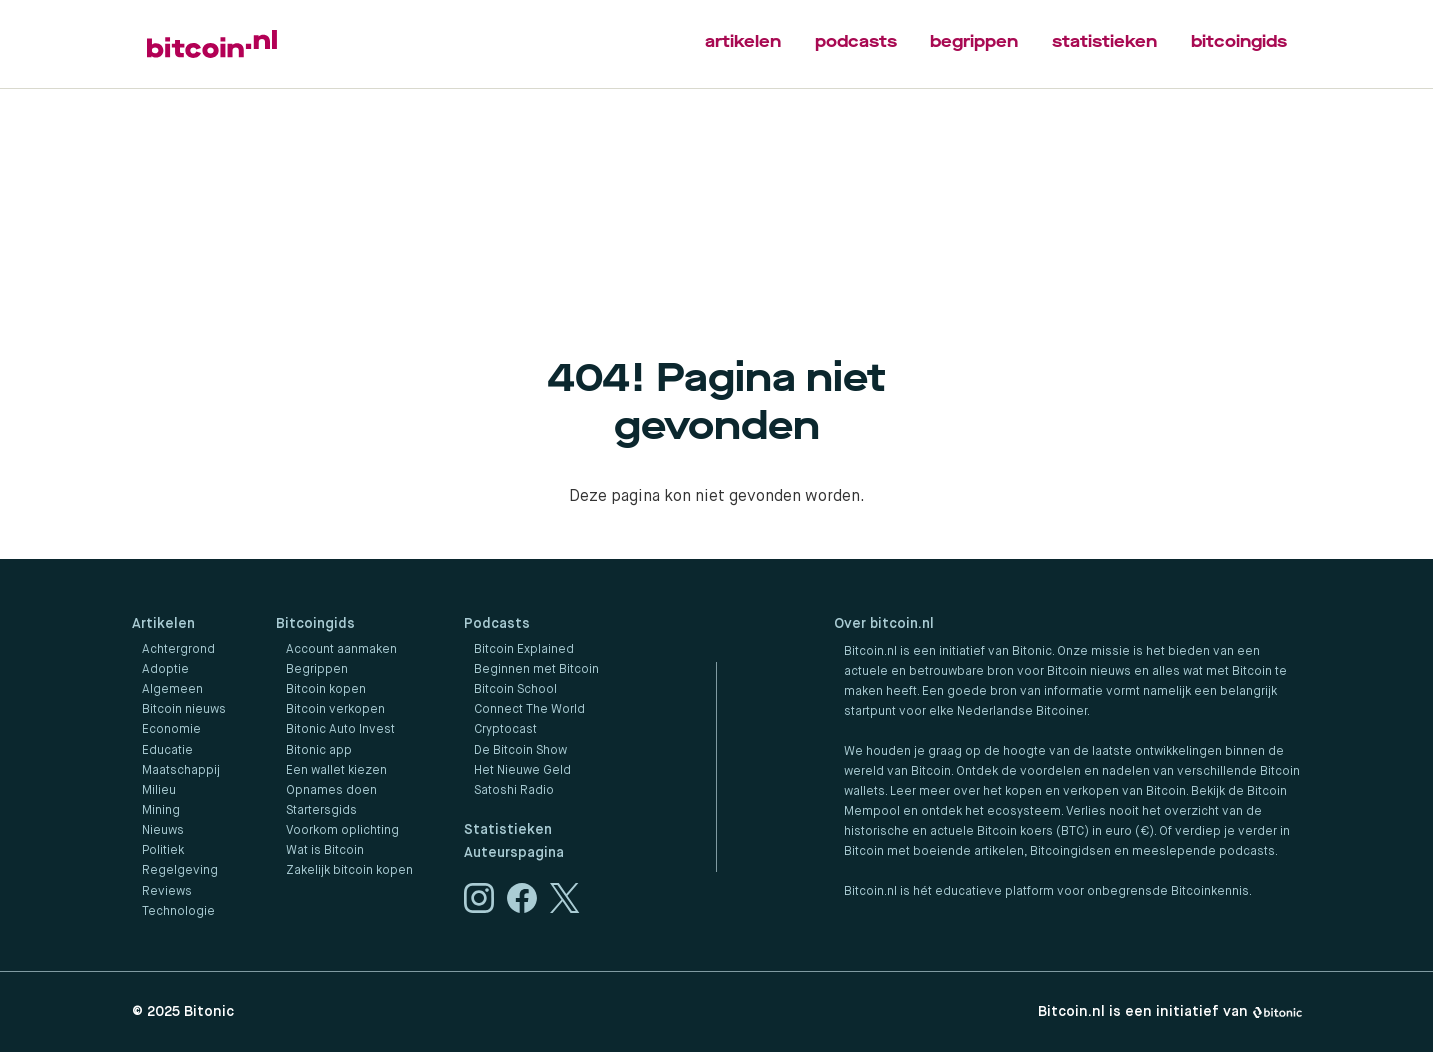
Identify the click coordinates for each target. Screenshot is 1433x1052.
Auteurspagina (514, 853)
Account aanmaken (341, 650)
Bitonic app (319, 751)
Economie (171, 730)
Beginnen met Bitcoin (536, 670)
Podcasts (497, 624)
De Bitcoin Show (520, 751)
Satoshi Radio (514, 791)
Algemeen (172, 690)
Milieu (159, 791)
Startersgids (321, 811)
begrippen (974, 41)
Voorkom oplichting (342, 831)
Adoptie (165, 670)
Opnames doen (331, 791)
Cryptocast (505, 730)
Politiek (163, 851)
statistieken (1104, 41)
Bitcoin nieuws (184, 710)
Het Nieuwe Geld (522, 771)
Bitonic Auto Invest (340, 730)
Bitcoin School (515, 690)
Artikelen (163, 624)
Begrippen (317, 670)
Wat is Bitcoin (325, 851)
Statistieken (508, 830)
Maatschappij (181, 771)
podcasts (856, 41)
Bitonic (209, 1012)
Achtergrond (178, 650)
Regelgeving (180, 871)
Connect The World (529, 710)
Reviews (167, 892)
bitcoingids (1239, 41)
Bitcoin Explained (524, 650)
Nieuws (163, 831)
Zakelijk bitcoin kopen (349, 871)
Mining (161, 811)
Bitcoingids (315, 624)
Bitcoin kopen (326, 690)
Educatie (167, 751)
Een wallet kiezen (336, 771)
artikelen (743, 41)
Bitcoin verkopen (335, 710)
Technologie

┄┄┄┄┄┄┄┄┄┄┄┄┄┄┄┄┄┄┄┄

◆ Exercise prompt:
Retype the records from the line with "Mining (161, 811)" through the end of the records, keeping each line identical.

◆ Exercise answer:
Mining (161, 811)
Bitcoingids (315, 624)
Bitcoin kopen (326, 690)
Educatie (167, 751)
Een wallet kiezen (336, 771)
artikelen (743, 41)
Bitcoin verkopen (335, 710)
Technologie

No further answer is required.